■ SOURCE DOCUMENT
+-------+

Avacta's trial results hit the target again

09:21, 17th January 2023

What makes a great investment? Top notch technology, a wide economic moat, excellent management and an attractive valuation. And in my opinion, life sciences firm  ()  has all four.

Today, the company said that the results from its Phase 1 study for its pro-doxorubicin (AVA6000) treatment for cancerous tumours had met its primary goal. Reading between the lines, I suspect the data may have even surpassed its scientists’ own expectations.  

The results not only confirm AVA6000's safety profile, which continued to be well tolerated by the 19 trial patients including those in Cohort 4 at the highest dosing levels - equivalent to  more than 2 times the normal dose of doxorubicin. But after analysing a number of tumour biopsies across different cohorts, the results also showed that AVA6000 had successfully released its chemo-warhead around the tumour, and importantly at therapeutic levels which were much higher than those detected in the bloodstream.

Doxorubicin is already well known to be an effective treatment for cancer, but the news is particularly good as it allows the Safety Data Monitoring Committee to recommend continuation to higher dose cohorts, with the aim of identifying a maximum tolerated dose to be used within the Phase 1b and future studies. This work should be completed by the end of June 2023.

CEO Alastair Smith commented: “We’re delighted with the very positive data emerging from the dose escalation study of our lead pre|CISION tumour targeted therapy AVA6000. The very significant reduction in toxicities, plus the observed release of doxorubicin in the tumour tissue at significant levels, show that the pre|CISION platform has the potential to significantly improve the safety and tolerability of chemotherapies, and other drugs, by targeting their release to the tumour.”

So, what does this mean with regards valuation? Firstly, I suspect many investors had previously underestimated AVA6000’s chances of success. In fact before today’s RNS, even analysts at Trinity Delta had used standard industry failure rates of 90% in their risk adjusted models. I think a more tailored approach to valuation should be adopted here, especially given some of the most common problems associated with drug discovery don’t seem to apply as much to Avacta.

Moreover, the total addressable market for FAPα-activated drugs like AVA6000, the wider pre|CISION platform and chemotherapies in general is predicted to be worth $56bn by 2024. So assuming a reappraised 25%-50% success rate, I estimate Trinity Delta's valuation could hypothetically be upgraded from 219p to between 330p-580p per fully diluted share.

AVA6000 is not the only value driver either - Avacta also has a host of other ‘shots on goal’, not least its proprietary Affimer therapeutics and diagnostics platform, promising third-party licensing deals, and the recent £24m acquisition of Launch Diagnostics.

+-------+

■ EXTRACTED RECORDS
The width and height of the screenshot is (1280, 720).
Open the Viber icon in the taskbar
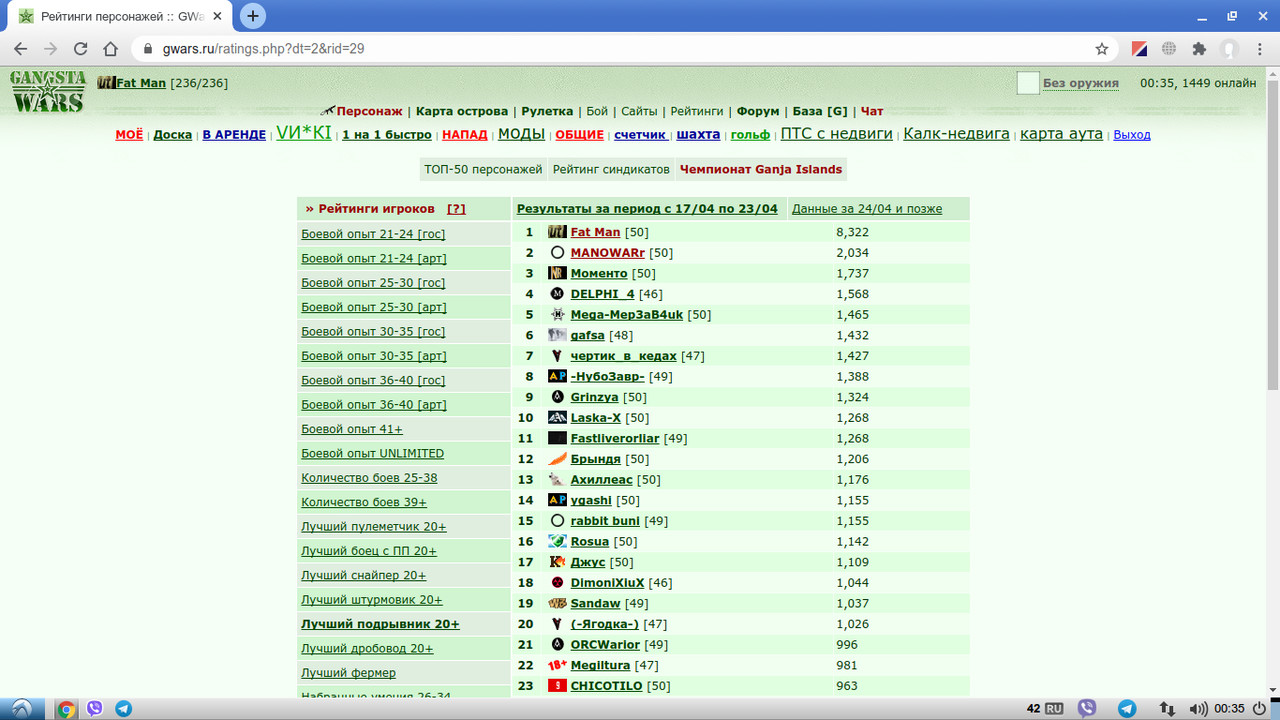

+-------+

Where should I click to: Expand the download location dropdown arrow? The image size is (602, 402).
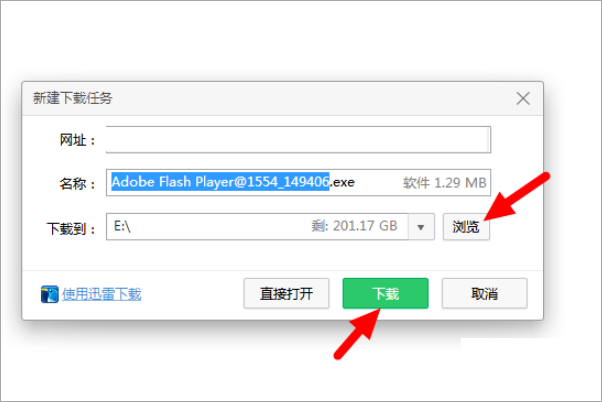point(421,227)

+-------+

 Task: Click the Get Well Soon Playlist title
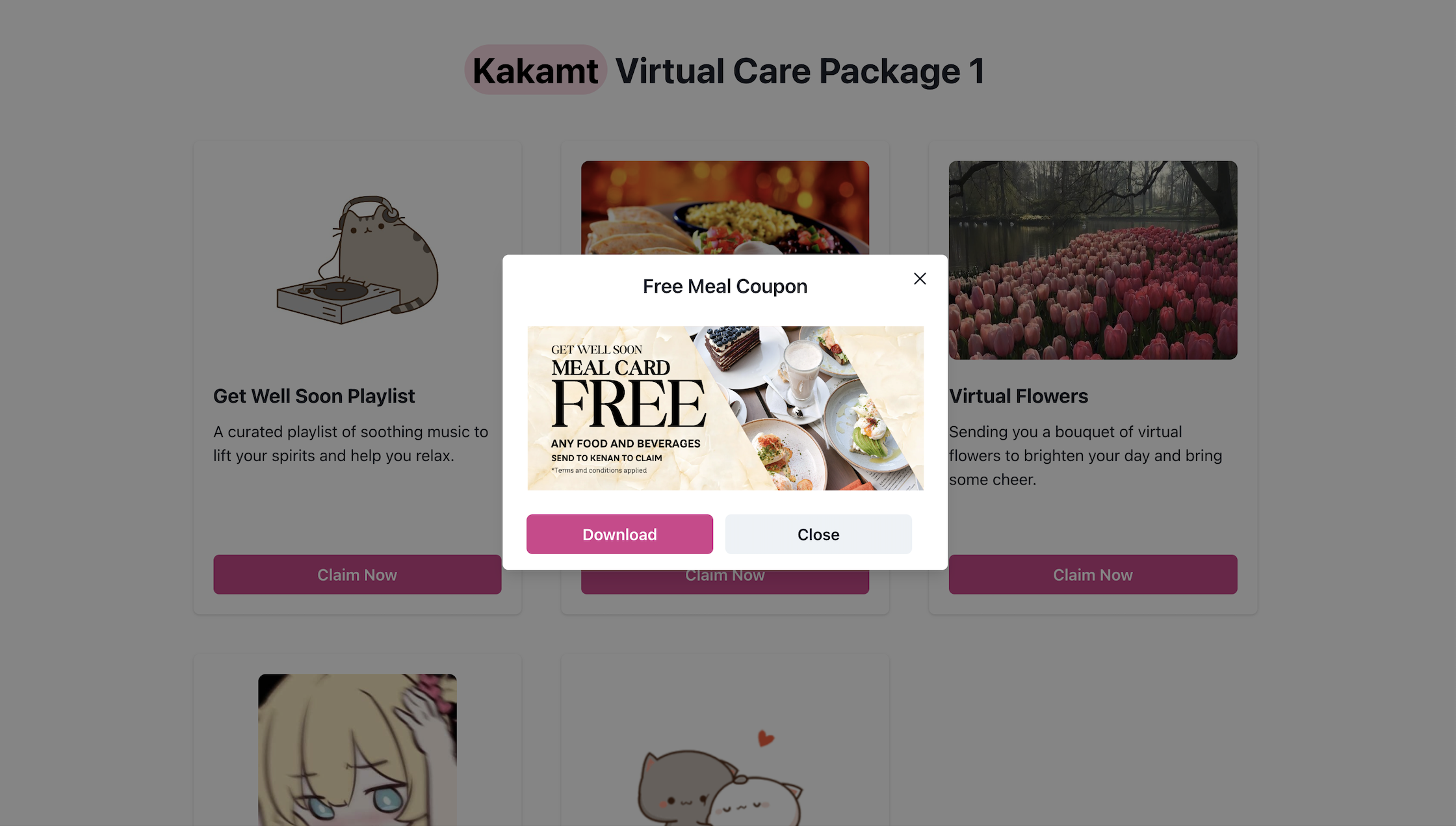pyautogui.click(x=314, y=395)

+-------+

■ TASKS TO PERFORM
- a) From the article on Avacta's trial results above, print the passage from "Today, the company" up to and including "in the bloodstream.".
- b) Translate this sentence from the article on Avacta's trial results into Spanish: "Moreover, the total addressable market for FAPα-activated drugs like AVA6000, the wider pre|CISION platform and chemotherapies in general is predicted to be worth $56bn by 2024."

■ OUTPUTS FOR THE TASKS
- a)
Today, the company said that the results from its Phase 1 study for its pro-doxorubicin (AVA6000) treatment for cancerous tumours had met its primary goal. Reading between the lines, I suspect the data may have even surpassed its scientists’ own expectations.  

The results not only confirm AVA6000's safety profile, which continued to be well tolerated by the 19 trial patients including those in Cohort 4 at the highest dosing levels - equivalent to  more than 2 times the normal dose of doxorubicin. But after analysing a number of tumour biopsies across different cohorts, the results also showed that AVA6000 had successfully released its chemo-warhead around the tumour, and importantly at therapeutic levels which were much higher than those detected in the bloodstream.

- b) Además, se prevé que el mercado total direccionable de los fármacos activados por FAPα como AVA6000, de la plataforma pre|CISION en su conjunto y de las quimioterapias en general alcance un valor de 56.000 millones de dólares para 2024.